Noté que me ruborizaba ligeramente y tardé
unos segundos en contestar aquella pregunta directa que, a pesar de todo, no
resultaba impertinente, el tono era educado aunque firme y denotaba un interés
sincero.
-
“Bueno, verá…
me gusta escribir y suelo tomar notas que luego desarrollo en relatos”.
-
“Interesante,
me gustaría leerlo. ¿Puedo?”.
-
“Lo siento –
me excusé con nuevo azoro – pero no suelo permitir que nadie lea mi cuaderno. Tengo un Blog y
sólo cuando lo publico es cuando…”
-
“Me parece
bien, joven. Esos apuntes forman parte de su intimidad, Vd. decide cuando o no
pueden leerse. A mí me pasa igual, no me gusta que nadie husmee en mis cosas y
menos aún en mis escritos. Si Vd. me hubiera permitido su lectura me habría
defraudado, es más, aún cuando estuviera leyendo un manuscrito de Goytisolo me
habría parecido una soberana estupidez…” – Sonrió, señalándome con un
gesto la silla vacía junto a ella – “Siéntese, he visto que también toma gin
tonic, tómese otro conmigo, por favor, yo invito”.
Dudé
aún cuando su tono no dejaba lugar a ningún titubeo. Le pedí que me diera un
segundo para recoger mis enseres de la mesa en la que había estado sentada,
mientras intentaba procesar toda la información, oral y visual, que había
recibido durante aquellos minutos: pelo blanco, bolsas muy marcadas bajo los
ojos, anciana octogenaria, la referencia a Juan de Goytisolo, la pluma, ella
escribía… ¡Dios!, ¡era ANA MARÍA MATUTE!. Cuando dejé el bolso junto a las dos
botellas, ya vacías, de tónica dispuestas en hilera junto a su copa, aún
experimentaba un ligero temblor.
-
“Antes ha
pedido una Brockman… tiene un buen gusto para la ginebra, creo que yo tomaré
otra”.
-
“Bueno… a lo
mejor ya va a ser ya demasiado…” - miré inconscientemente los restos de
tónica en los botellines y la copa de balón con el hielo ya derretido.
-
“Joven… Vd. no
tiene la apariencia de permitir que nadie le diga lo que puede o no hacer: yo
tampoco lo permito. Llevo, desde que tengo quince años, tomando gin tonics cada
día, es más, me dan la lucidez suficiente para seguir escribiendo o… ¿acaso
cree que cumplir años nos aparta de los pequeños placeres de la vida? – el tono
severo quedó atenuado por una dulce sonrisa -. Y no cometa Vd. ahora la
ordinariez de decirme que <<en su época…>> -
impostó ligeramente la voz -, mi época, amiga mía, es exactamente ésta: la misma que la suya,
Vd. con toda probabilidad no pase de los cuarenta, yo, seguramente, le doblo la
edad, pero es mi época, tanto como suya.

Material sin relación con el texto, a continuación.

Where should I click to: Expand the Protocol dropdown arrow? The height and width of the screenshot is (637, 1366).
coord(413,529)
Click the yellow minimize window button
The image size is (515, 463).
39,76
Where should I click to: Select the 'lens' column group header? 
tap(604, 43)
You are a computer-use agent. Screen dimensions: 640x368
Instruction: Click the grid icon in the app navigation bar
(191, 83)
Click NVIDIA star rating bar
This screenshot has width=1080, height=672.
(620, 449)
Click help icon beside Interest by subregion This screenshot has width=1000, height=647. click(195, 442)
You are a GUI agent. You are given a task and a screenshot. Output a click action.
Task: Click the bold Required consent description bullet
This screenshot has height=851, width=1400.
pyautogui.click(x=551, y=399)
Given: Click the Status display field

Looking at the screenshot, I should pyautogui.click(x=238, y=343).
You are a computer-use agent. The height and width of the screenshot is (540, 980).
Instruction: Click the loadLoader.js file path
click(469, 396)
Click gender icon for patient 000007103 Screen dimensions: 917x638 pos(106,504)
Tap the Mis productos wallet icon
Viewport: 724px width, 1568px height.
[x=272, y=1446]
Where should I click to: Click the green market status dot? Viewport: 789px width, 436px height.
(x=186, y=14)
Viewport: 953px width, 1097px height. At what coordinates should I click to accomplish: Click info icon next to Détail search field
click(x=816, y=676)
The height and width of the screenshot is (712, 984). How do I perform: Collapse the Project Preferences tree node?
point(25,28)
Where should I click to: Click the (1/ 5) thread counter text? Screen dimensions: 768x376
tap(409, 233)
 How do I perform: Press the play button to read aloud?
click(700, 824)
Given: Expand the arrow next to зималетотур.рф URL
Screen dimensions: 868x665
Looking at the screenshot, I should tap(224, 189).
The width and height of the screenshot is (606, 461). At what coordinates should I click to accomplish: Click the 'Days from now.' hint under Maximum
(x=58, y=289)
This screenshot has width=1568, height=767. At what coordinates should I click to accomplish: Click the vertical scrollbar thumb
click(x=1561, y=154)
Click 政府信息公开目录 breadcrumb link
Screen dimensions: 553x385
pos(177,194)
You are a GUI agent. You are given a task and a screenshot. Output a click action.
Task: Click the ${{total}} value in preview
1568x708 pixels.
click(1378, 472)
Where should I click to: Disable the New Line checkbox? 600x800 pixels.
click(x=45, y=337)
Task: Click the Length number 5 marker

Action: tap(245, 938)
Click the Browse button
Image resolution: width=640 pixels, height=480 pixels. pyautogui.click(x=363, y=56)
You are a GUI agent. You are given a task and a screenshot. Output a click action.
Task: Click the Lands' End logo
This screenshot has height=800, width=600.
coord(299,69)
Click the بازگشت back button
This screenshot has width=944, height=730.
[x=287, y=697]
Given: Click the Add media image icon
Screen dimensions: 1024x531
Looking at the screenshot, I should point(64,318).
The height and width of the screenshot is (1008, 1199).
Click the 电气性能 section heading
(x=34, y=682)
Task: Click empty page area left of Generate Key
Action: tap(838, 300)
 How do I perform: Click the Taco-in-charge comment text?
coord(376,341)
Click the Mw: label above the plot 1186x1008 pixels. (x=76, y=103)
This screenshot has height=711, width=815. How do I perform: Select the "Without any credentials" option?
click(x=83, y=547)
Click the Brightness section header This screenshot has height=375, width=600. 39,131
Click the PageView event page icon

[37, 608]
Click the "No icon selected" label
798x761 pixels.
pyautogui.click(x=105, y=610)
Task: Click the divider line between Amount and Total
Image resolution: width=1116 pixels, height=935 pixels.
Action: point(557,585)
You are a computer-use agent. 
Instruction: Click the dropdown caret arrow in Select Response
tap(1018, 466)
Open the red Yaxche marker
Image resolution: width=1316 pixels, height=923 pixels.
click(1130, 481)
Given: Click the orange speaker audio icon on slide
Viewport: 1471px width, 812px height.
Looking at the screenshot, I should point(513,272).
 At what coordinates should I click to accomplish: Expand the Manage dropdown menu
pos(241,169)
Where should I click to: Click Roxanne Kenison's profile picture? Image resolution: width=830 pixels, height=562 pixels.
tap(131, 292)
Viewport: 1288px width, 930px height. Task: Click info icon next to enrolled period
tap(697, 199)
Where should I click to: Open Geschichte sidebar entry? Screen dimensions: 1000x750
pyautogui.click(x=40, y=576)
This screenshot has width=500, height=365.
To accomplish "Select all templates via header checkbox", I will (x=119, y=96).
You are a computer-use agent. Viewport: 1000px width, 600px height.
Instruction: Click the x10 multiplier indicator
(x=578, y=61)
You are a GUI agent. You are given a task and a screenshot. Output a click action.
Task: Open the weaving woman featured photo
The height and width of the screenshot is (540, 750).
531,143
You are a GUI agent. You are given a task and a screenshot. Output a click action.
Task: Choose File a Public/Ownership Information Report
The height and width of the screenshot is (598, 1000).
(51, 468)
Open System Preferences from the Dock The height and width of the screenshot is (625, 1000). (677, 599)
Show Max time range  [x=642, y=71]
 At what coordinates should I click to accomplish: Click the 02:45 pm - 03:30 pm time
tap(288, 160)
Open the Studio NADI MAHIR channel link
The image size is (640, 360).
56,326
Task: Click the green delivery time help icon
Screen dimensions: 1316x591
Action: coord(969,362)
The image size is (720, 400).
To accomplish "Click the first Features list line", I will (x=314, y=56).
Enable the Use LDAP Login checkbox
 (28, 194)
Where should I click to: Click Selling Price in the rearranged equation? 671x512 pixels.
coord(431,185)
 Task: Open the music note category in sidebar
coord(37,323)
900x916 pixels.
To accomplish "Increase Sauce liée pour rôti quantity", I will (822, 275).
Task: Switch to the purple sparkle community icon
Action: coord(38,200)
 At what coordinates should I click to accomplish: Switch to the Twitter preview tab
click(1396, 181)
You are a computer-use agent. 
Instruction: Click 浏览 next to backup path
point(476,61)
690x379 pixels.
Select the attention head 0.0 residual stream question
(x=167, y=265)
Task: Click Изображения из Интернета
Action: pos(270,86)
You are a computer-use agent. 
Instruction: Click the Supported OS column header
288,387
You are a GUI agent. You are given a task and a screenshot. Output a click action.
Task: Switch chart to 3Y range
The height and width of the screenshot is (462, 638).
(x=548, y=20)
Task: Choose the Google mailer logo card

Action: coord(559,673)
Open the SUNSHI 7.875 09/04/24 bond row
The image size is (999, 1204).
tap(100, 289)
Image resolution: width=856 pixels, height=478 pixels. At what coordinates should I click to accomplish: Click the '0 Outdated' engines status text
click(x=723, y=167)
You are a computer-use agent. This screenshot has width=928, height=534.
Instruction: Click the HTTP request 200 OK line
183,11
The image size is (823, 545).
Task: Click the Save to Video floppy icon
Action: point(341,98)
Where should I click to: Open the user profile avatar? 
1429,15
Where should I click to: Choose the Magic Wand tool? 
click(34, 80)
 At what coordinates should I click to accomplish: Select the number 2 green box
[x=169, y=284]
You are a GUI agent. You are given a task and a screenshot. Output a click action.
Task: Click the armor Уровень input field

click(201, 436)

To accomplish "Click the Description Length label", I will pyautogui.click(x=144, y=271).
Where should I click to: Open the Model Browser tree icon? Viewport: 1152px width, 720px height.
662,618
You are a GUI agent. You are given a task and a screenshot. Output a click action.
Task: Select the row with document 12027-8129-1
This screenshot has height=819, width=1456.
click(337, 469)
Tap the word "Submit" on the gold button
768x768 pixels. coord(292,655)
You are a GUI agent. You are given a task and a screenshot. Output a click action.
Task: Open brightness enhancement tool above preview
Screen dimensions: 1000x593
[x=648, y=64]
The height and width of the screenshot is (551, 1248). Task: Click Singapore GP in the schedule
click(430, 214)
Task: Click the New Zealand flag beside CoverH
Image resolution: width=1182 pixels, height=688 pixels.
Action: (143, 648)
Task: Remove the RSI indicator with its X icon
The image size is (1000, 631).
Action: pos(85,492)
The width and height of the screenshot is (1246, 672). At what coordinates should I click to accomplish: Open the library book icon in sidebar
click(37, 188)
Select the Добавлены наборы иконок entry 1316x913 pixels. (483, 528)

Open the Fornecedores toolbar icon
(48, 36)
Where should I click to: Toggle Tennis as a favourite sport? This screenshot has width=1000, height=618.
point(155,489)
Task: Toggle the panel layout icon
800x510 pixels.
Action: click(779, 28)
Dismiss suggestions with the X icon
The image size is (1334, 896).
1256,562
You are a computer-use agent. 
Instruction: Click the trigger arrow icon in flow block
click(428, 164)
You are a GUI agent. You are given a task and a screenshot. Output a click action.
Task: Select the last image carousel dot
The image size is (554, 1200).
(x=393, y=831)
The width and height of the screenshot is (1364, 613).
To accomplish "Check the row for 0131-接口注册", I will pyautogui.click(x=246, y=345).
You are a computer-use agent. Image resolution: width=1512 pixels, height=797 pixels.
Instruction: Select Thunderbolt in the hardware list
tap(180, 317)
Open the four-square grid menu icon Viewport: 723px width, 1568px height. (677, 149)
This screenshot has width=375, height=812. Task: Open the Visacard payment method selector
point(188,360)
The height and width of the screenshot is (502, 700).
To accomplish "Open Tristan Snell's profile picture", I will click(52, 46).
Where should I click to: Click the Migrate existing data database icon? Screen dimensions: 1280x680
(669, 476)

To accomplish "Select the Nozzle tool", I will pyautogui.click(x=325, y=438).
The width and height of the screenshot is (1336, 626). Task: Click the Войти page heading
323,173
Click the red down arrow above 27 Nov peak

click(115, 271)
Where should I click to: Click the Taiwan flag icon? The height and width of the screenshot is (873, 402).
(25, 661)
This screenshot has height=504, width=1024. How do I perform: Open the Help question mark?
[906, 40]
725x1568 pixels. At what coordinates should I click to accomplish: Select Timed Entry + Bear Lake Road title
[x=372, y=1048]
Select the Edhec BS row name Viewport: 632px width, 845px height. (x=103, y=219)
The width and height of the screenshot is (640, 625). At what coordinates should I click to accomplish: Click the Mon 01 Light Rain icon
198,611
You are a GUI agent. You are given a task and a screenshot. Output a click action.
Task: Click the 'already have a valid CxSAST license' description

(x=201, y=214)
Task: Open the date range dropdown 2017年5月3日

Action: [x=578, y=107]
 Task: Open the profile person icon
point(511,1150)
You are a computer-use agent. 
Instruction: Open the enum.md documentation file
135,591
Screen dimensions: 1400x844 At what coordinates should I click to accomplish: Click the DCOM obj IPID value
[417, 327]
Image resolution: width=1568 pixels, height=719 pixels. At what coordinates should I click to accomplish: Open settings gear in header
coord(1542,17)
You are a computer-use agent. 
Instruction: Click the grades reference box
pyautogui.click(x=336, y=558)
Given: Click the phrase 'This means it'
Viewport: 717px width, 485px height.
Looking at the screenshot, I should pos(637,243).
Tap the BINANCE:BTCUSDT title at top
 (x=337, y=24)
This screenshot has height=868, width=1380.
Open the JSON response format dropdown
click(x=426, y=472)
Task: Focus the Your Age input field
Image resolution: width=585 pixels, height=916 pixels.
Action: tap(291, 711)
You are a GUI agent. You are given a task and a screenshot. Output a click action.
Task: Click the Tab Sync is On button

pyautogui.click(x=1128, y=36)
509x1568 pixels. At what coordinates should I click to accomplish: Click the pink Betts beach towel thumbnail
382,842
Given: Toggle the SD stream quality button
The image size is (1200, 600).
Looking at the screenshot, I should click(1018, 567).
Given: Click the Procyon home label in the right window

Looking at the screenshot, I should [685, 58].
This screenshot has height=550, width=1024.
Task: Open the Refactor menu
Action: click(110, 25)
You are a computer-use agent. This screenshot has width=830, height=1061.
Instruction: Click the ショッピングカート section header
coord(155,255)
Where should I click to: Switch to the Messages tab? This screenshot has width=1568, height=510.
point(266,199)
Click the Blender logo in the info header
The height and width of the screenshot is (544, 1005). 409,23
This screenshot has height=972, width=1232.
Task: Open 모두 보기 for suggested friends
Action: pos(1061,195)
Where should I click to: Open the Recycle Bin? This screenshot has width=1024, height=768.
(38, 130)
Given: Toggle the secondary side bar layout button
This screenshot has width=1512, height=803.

Y ahora déjemos ya de más bagatelas y
tantas fruslerías… - buscó al camarero con la mirada - ¡Otro gin tonic!, yo invito a
la señorita… Por cierto, llámeme Vd. Ana María…”
Clavó
en mí una mirada cálida, inteligente y llena de vida y dio inicio a una larga
conversación sobre la
Literatura, vista por esta Gran Dama para la que las letras no
fueron sino “el sentido mágico de la vida”.
“Ay,
querida niña- dijo el Trasgo-, ¿qué son unos cuantos años más o menos para
quien vive inmerso en los siglos de los siglos? Nada, querida niña, nada.
Y bebió con fruición, no exenta de temblores,
un buen trago de cierto vinillo sonrosado que guardaba para las grandes ocasiones.
Pues el temor que le inspiraba la
Vieja Dama sólo era comparable al cariño que sentía por la Reina Ardid”.